We talked about priorities. This is partly because Nicaragua is the poorest country in Latin America. But it’s also a perennial discussion topic for the deaf community in any country. Signing, or hearing aids? Deaf culture or integration? These are polemical questions in the North and also discussed here in the South. ‘The top priority for me would be teach deaf people here to sign’, said Patrick. The health service in Nicaragua is free, but doesn’t provide hearing aids. ‘Even if you have aids, the batteries can run out, or the aids can break – but you always have your hands’.

Erin painting with one of the school students

‘Children should have both opportunities’ agreed Erin, ‘to be taught to sign, but also to have hearing aids’. But for deaf schools there are many more costs and demands. There will be problems of sound-proofing and more equipment. Patrick said ‘I’d love to come back and be able to build a school with sound-proofing, with aids and signs, and an outside area where the children could learn…and where the deaf community can see role models… successful deaf people …. It’s all connected.’

The other crying-need is an early identification programme for the deaf. Hearing babies are learning language from the day they are born. The first four years of life are the most crucial for learning a language. But in Nicaragua most children don’t start school until age 5 or 6. Depending where you live, there is either no system for identifying deaf children, or the system is extremely weak and haphazard. Yet if you can identify a child with hearing loss when they are young, it’s possible to provide language (either through signing or with hearing aids, or both). ‘Early intervention is the bread and butter of deaf education … the early years are much more important than age five to 18’. But sadly it barely exists here.

Patrick & Kath building rapport with Shoskey through sign language

‘We saw one young child in the school who was identified at age three and is now being helped’, said Patrick. ‘That’s fantastic, early ID is working for him. He is learning to sign, he wants to come to school because that’s the only place where he can communicate… He could be a leader of the deaf-community in the future. But only if his mum brings him to school and encourages him’.

▶ [WORK INSTRUCTION 1]
According to the passage about deaf education in Nicaragua, what does the country's free health service not provide?
▶ [WORK INSTRUCTION 2]
Reproduce the passage about deaf education in Nicaragua, starting at "Patrick & Kath" and ending at "and encourages him’.".
▶ [WORK INSTRUCTION 3]
Name every person mentioned by name in the passage about deaf education in Nicaragua.
Rely only on the passage about deaf education in Nicaragua.

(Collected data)
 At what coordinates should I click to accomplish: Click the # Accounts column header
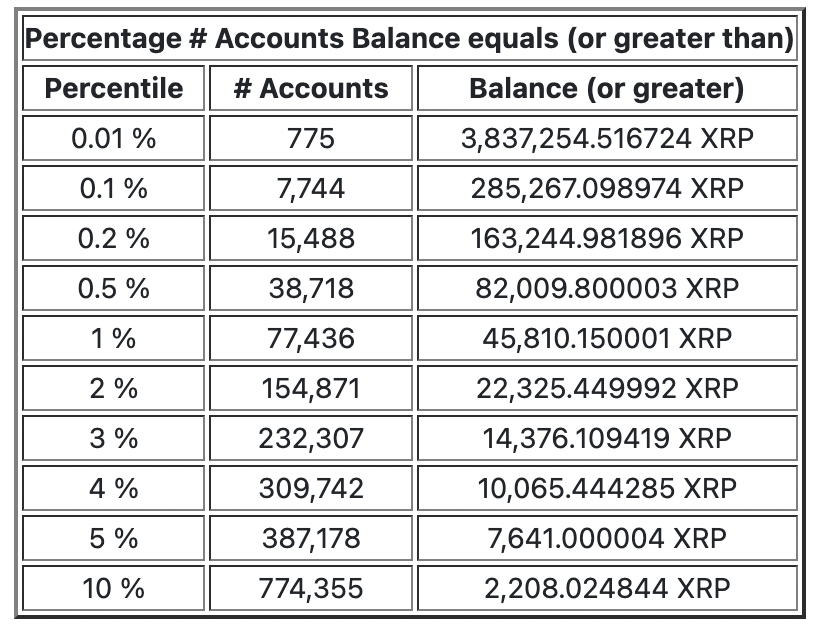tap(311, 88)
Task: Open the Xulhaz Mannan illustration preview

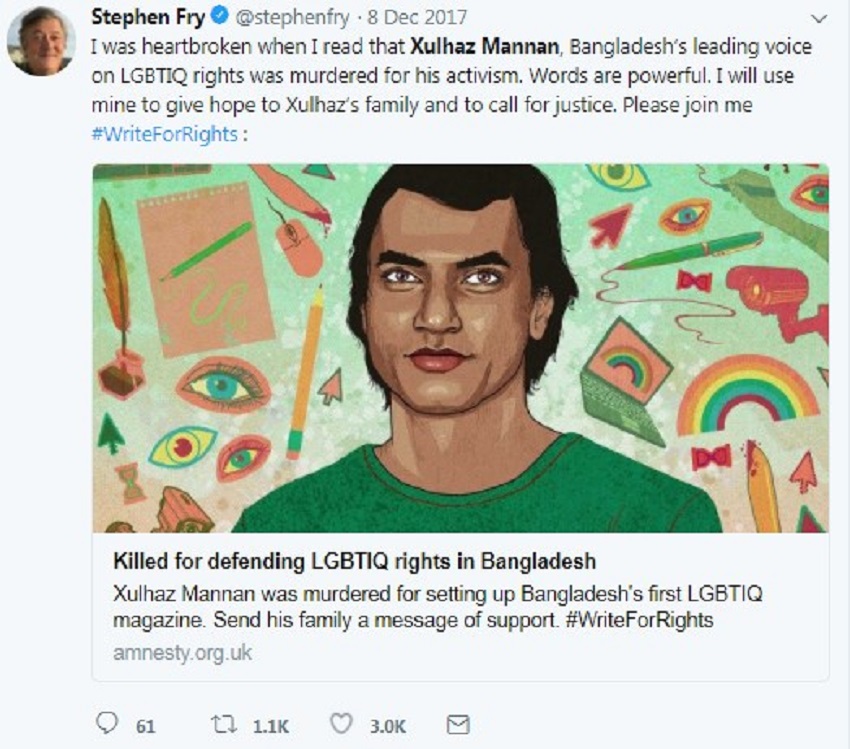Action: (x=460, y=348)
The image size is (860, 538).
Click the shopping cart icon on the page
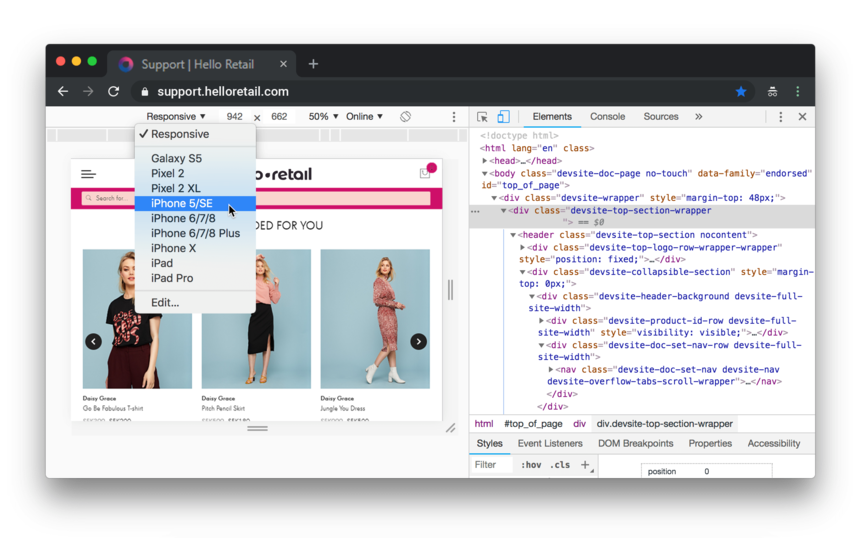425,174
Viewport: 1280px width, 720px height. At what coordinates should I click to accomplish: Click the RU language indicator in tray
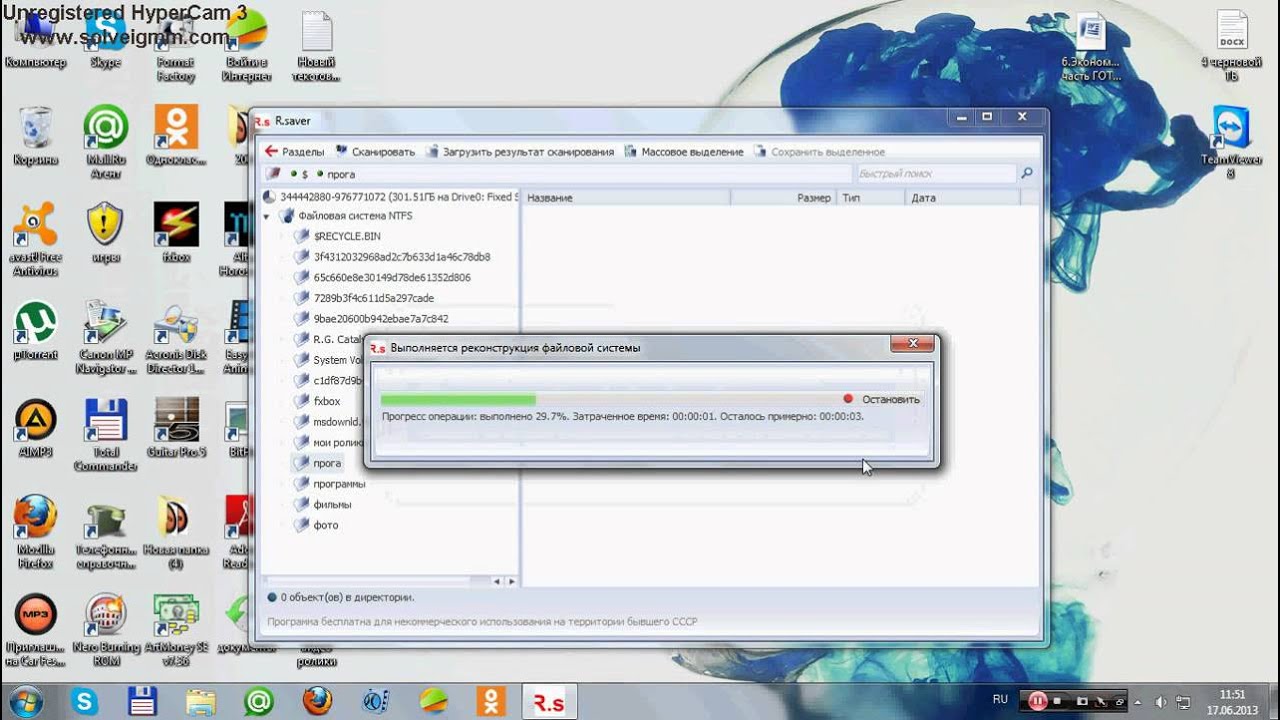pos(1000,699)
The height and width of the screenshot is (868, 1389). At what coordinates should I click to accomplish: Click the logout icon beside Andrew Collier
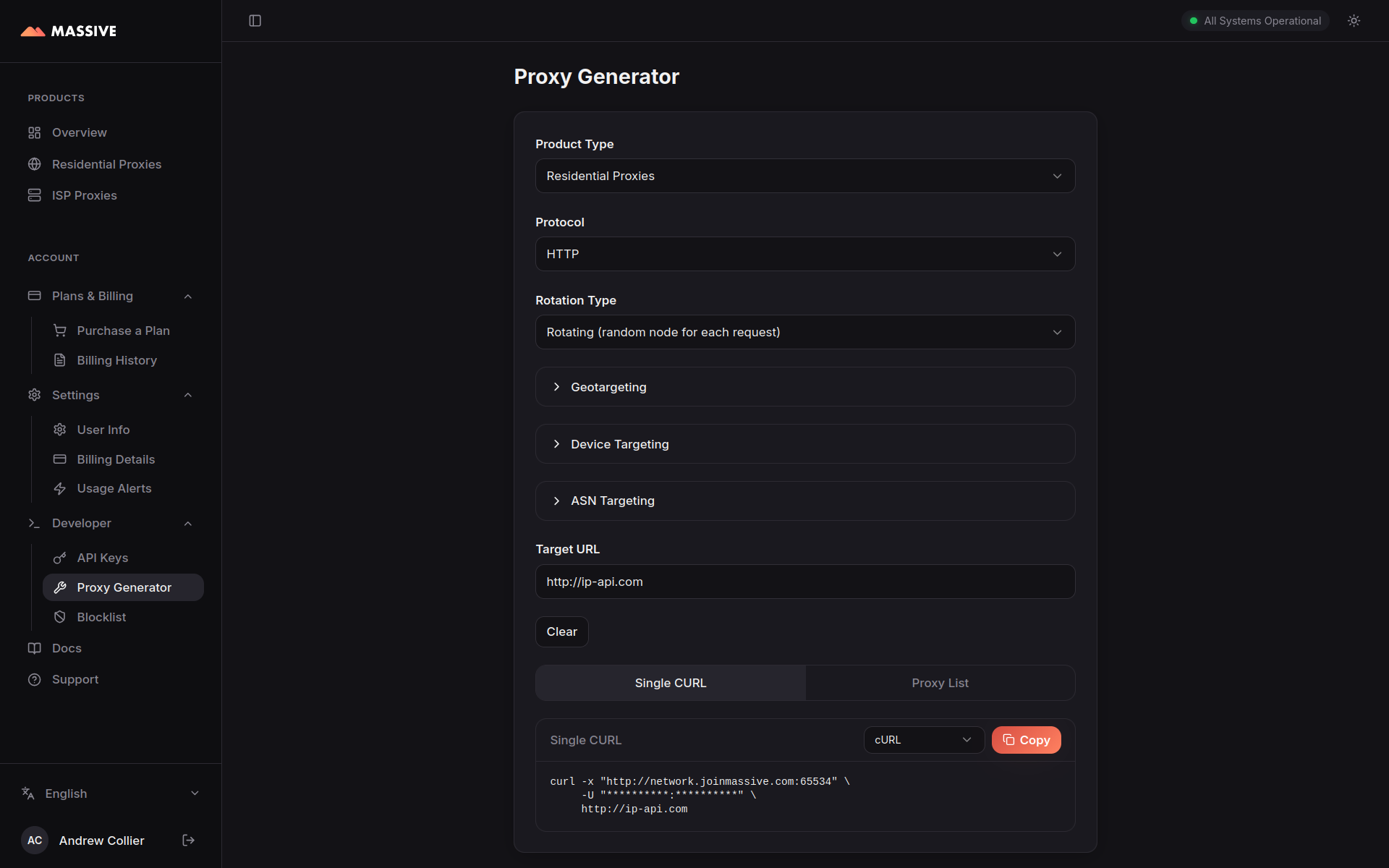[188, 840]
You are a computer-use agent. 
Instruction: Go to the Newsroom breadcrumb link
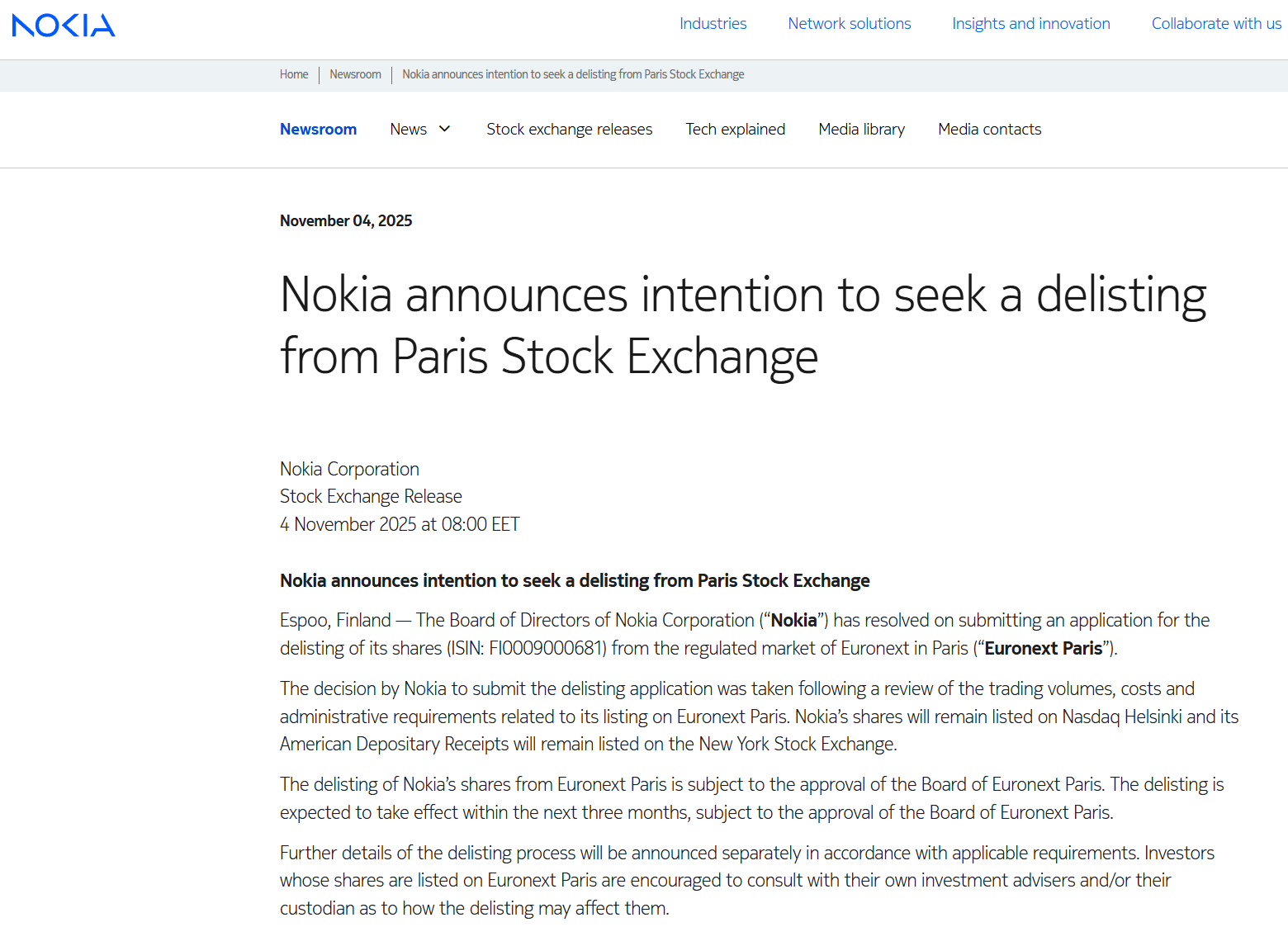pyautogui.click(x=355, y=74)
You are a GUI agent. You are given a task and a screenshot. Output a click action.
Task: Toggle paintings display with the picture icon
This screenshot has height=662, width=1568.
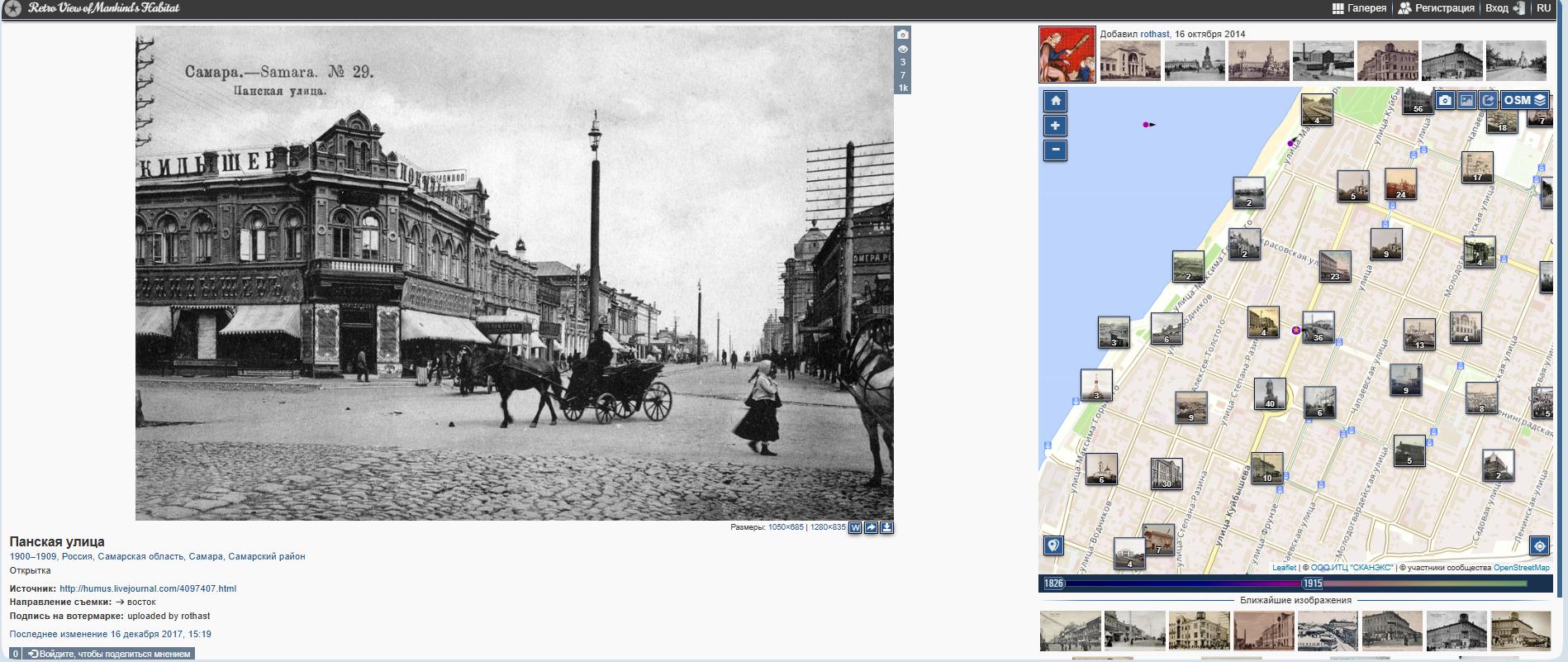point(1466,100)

▶ [EXERCISE OUTPUT 1]
Hearing aids.

▶ [EXERCISE OUTPUT 2]
Patrick & Kath building rapport with Shoskey through sign language

‘We saw one young child in the school who was identified at age three and is now being helped’, said Patrick. ‘That’s fantastic, early ID is working for him. He is learning to sign, he wants to come to school because that’s the only place where he can communicate… He could be a leader of the deaf-community in the future. But only if his mum brings him to school and encourages him’.

▶ [EXERCISE OUTPUT 3]
Patrick, Erin, Kath, Shoskey